The right to understand. The talk focuses on the inability of common people to read complex information that is needed for daily activities. Some examples include medical, legal, and financial documents. Sandra argues that it is necessary for these documents to be written in a plain language that even common people can understand, because it is a need and a right of the people to be able to understand these documents. I found this talk to be not only interesting and informative about differences in literacy levels, but also very relevant to many things I learned in this class this semester. I think this video connects to an important topic we discussed this year: language differences between classes and between people of different races. I looked back to our reading of The Political Topography of Spanish and English: The View from a New York Puerto Rican Neighborhood by Bonnie Urciuoli. I thought of this article when watching the video, because Urciuoli mentions that when Puerto Rican people living in New York communicate with middle class, typically white English speakers in positions of authority, they must be careful to not make mistakes in their English, or they may be put at considerable risk. This relates to Sandra Fisher-Martins discussion about common, normal people in Portugal. She says that they are afraid to ask people in positions of higher power to help them understand documents, because they are afraid of being looked down upon and being embarrassed. Some people lied about the level of literacy they had on a diagram she presented towards the beginning of her speech.

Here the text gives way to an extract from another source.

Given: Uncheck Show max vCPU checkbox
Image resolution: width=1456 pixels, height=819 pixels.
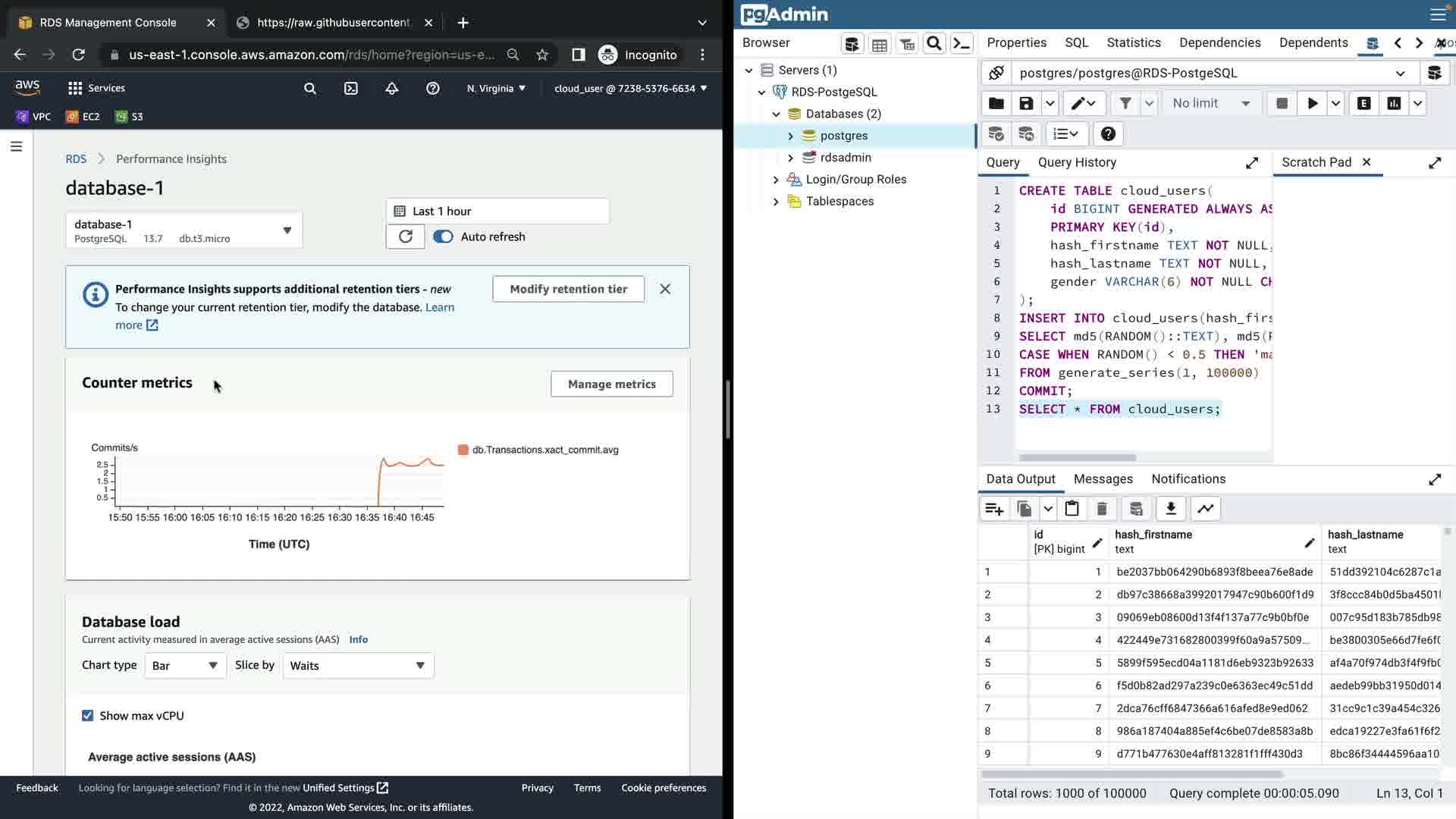Looking at the screenshot, I should tap(88, 716).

I think this talk can also be linked very strongly to the concept of language ideologies. There are so many different views of language presented by Sandra in one 16 minute video. First, there is the ideologies of the people writing the documents. Sandra says these people are often lawyers or public servants. These people write in a way that only they, or people with the same level of education, will understand. These people do not take into consideration the literacy level of people that will actually be reading the documents. The people that cannot read the documents cannot understand the complex

language these people use or were not educated enough to read the document at all. I think this also relates to what Ahearn said about practice in the book. Many practice theorists define practice further as being imbued with dimensions of inequality. We can definitely see inequality in the practices of reading and writing in Portugal. Some people can put letters together and not understand what they are reading and some people are writing complex documents for the public that most times cannot be understood by the people I mentioned first.